The real question becomes: “What do we do with the time we’ve gained?” For Hitz, the answer is depth. “Our challenge is to use that time for deeper thinking, better questions, and stronger links to practice. In technical terms, this means investing more time in what is known as problem framing.”
The Silverback Metaphor: Why Dialogue with Industry Inspires
“The best theses emerge from conversations with the silverbacks of the industry,”
says Hitz with a smile. By “silverbacks,” he refers to experienced practitioners who challenge, inspire, and sometimes deeply impress students – and, of course, the exchange works both ways.
The problem? These encounters often happen by chance – at a conference buffet, in a continuing education course, or via personal networks. “Collaboration between universities and companies often lacks orchestration.” There’s no structured, visible bridge connecting thesis topics with real business challenges. Many company issues go unnoticed, while students struggle to find meaningful questions. “What’s missing is matching.”
Yet for Hitz, the thesis has huge potential: “It’s a mini research project – and it needs a serious counterpart willing to engage in dialogue.” It’s not about free consulting, he emphasizes, but about research-based insight. And when this kind of dialogue works?

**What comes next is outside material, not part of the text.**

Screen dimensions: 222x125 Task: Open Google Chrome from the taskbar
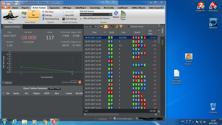45,122
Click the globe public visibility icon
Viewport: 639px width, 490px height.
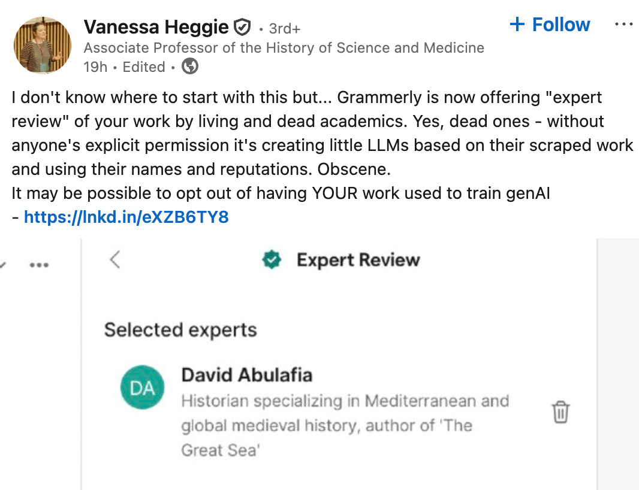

“Many students tell me their thesis was a life-changing moment.”
Not because it was easy, but because they were challenged in a real-world setting, took responsibility, and grew. And companies benefit too: “They often gain some of the most committed employees they’ve ever had.”
Outlook: Time for Orchestrated Dialogue
The future of student research lies at the intersection: between tools and methods, academia and industry, ambition and application. AI won’t solve everything. But it can free up space. “The question is: what do we do with the time we’ve gained?”
There are plenty of answers – you just have to bake the right ones.